3 ROMAN ET PHILOSOPHIE : UNE ŒUVRE EMBLÉMATIQUE DES LUMIÈRES
L’extraordinaire succès remporté par le livre à sa publication, sa valeur de référence acquise depuis, sont dus à deux caractéristiques à première vue contradictoires : la verve sautillante de la revue drolatique qui fait défiler, sous l’œil amusé des
Persans, individus, types et institutions de la société française, mille et une folies, inconséquences et inepties ; le caractère sérieux et philosophiquement armé de l’enquête politique (négativité des principes du despotisme, nécessaire laïcisation de la
dimension religieuse, nouvelles finalités : équilibre des pouvoirs, progression démographique, liberté individuelle).

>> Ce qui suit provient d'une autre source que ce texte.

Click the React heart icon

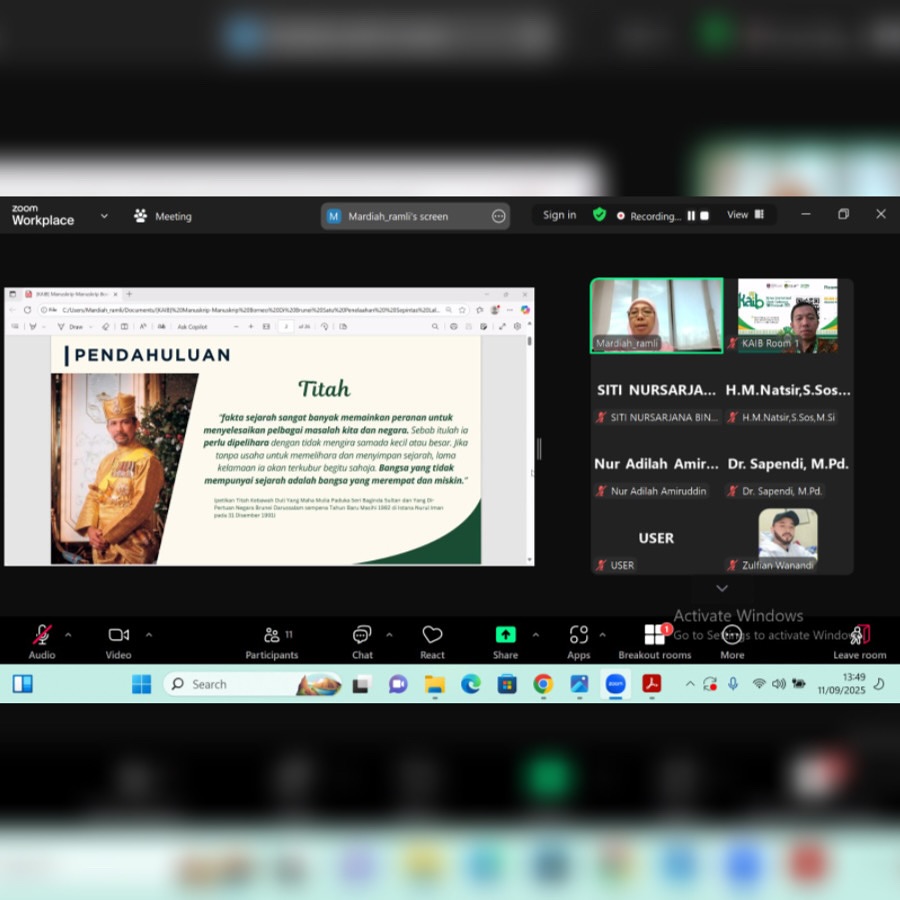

Il faut dire que, pour la première fois en France, on présentait la question du gouvernement comme susceptible d’une approche
rationnelle, non plus théologique mais scientifique.
C’est déjà, si l’on veut, la démarche qui sera celle de De l’esprit des lois, vingt-sept ans après (1748).
La critique s’est partagée sur la part qu’il fallait faire, dans cette œuvre, à la fantaisie romanesque et à l’élaboration idéologique.
Montesquieu a lui-même suggéré qu’une « chaîne secrète » reliait ces deux dimensions.
Il est certain que ce jeune auteur
de trente-deux ans a trouvé la formule idéale pour faire valoir ensemble le plaisir du jeu de massacre et l’intérêt d’un questionnement patient, méthodique, documenté sur ce que l’on peut appeler aujourd’hui, après Montesquieu et grâce à lui, une
sociologie politique.
L’exemple le plus célèbre de cette formule — qui devait rester, avec les Provinciales de Pascal et les meilleures pages de Voltaire, l’un des modèles légendaires de la grande prose française — est l’apologue des Troglodytes
qu’Usbek conte à son ami Mirza dans les lettres XI à XIV.
Sous les dehors légers de la fable on y trouve la démarche expérimentale complète d’un peuple qui, après avoir éprouvé les méfaits de la violence anarchique, connaît les bienfaits de la
fraternité et du partage « républicains », puis se laisse aller, par manque d’énergie morale, à souhaiter un pouvoir monarchique.
L’apologue d’Usbek nous laisse au seuil de ce dernier essai, dont ceux qui avaient connu les dernières années du règne
de Louis XIV pouvaient juger les résultats.